Who Am I? History-Aware Profiles for Student Simulation in Tutoring Dialogues
我是谁?面向辅导对话中学生模拟的历史感知档案
Zhangqi Duan, Shuyan Huang, Alexander Scarlatos, Jaewook Lee, Simon Woodhead, Andrew Lan
AI总结 提出历史条件的学生模拟任务,通过强化学习训练档案生成器和模拟器,利用学生历史信息准确预测对话轮次,在数学学习平台数据集上显著优于基线。
详情
开发基于大型语言模型(LLM)的自动化辅导工具的一个关键部分是学生模拟,即使用LLM扮演学生角色,这可以促进辅导模型的评估和训练。现有工作主要关注对话内模拟,缺乏关于学生知识和行为的上下文,部分原因是没有基于过去的学生问答或对话交互。在这项工作中,我们引入了历史条件的学生模拟任务,其目标是通过利用学生学习历史中的信息准确预测学生对话轮次。我们提出了一个双组件框架,其中档案生成器总结学生历史,模拟器基于生成的档案预测学生轮次。我们使用强化学习(RL)训练这两个组件,生成针对忠实学生模拟优化的档案。我们在从数学学习平台收集的首个真实世界学生对话和问答响应数据集上评估了我们的方法和基线。大量实验表明,我们的方法显著优于基线,并证明了历史、档案和RL训练的重要性。

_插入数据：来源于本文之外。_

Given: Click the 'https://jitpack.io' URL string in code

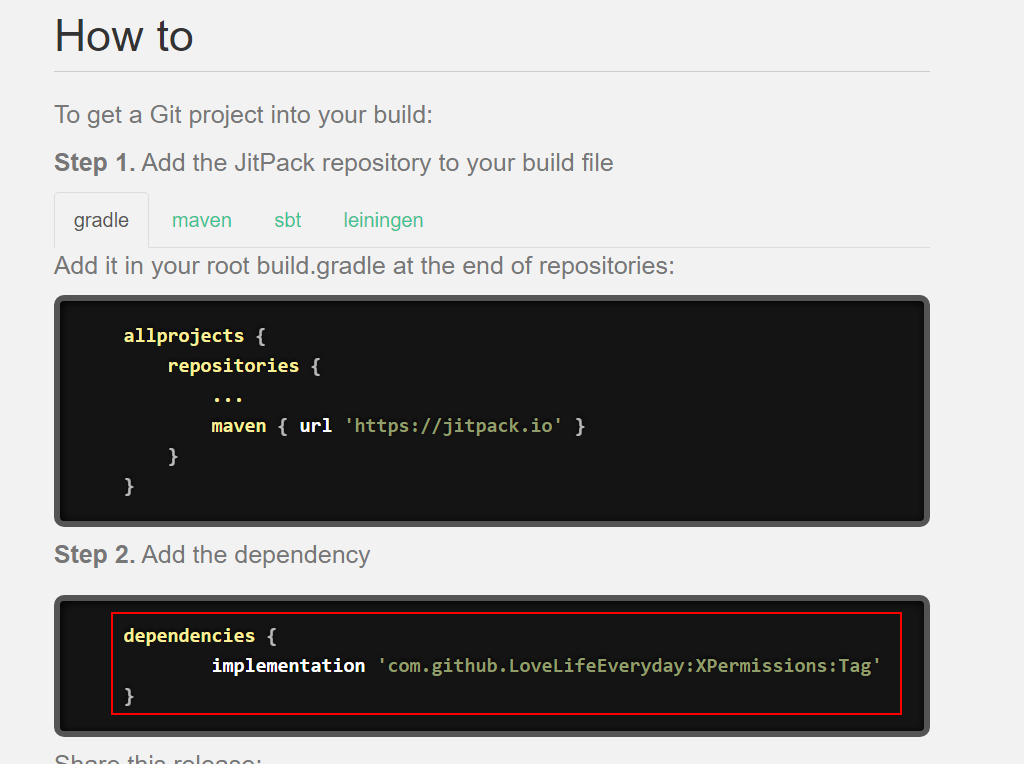Looking at the screenshot, I should tap(453, 426).
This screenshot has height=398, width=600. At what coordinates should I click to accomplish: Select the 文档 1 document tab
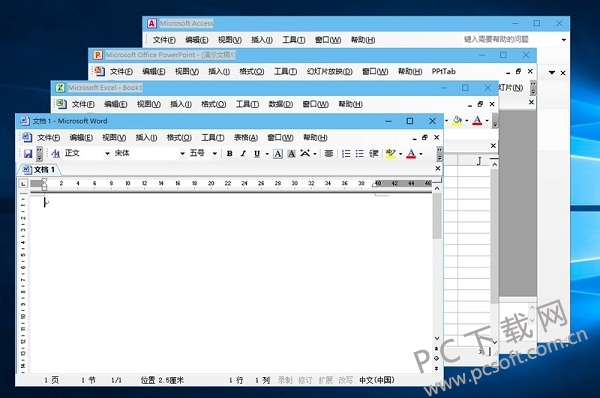[x=39, y=170]
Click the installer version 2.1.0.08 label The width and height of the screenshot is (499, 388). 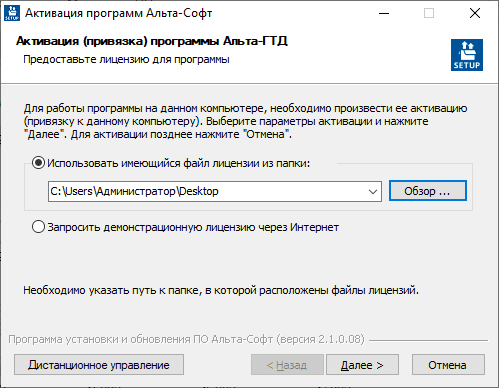pyautogui.click(x=186, y=339)
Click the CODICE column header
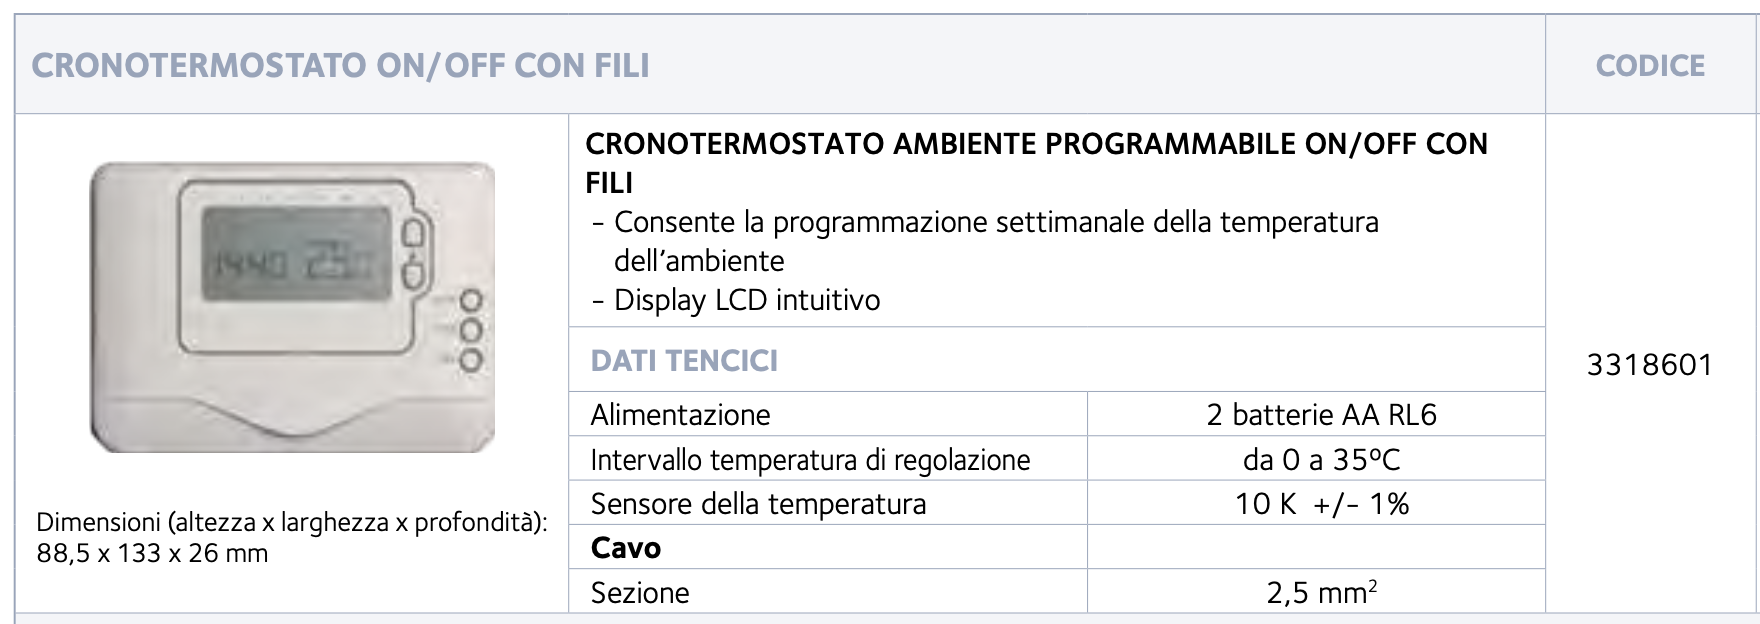1760x624 pixels. coord(1650,65)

A key part of developing large language model (LLM)-powered, automated tutoring tools is student simulation, i.e., using LLMs to role-play as students, which can facilitate tutor model evaluation and training. Existing work mostly focuses on within-dialogue simulation, which lacks context on student knowledge and behavior, partly due to not grounding in past student question-answering or dialogue interactions. In this work, we introduce the task of history-conditioned student simulation, where the goal is to accurately predict student dialogue turns by leveraging information in the student's learning history. We propose a two-component framework in which a profile generator summarizes a student's history and a simulator predicts student turns conditioned on the resulting profile. We train both components with reinforcement learning (RL), yielding profiles optimized for faithful student simulation. We evaluate our method and baselines on the first-of-its-kind real-world dataset of student dialogues and question responses that we collect from a math learning platform. Extensive experiments show that our method significantly outperforms baselines, and demonstrate the importance of history, profiles, and RL training.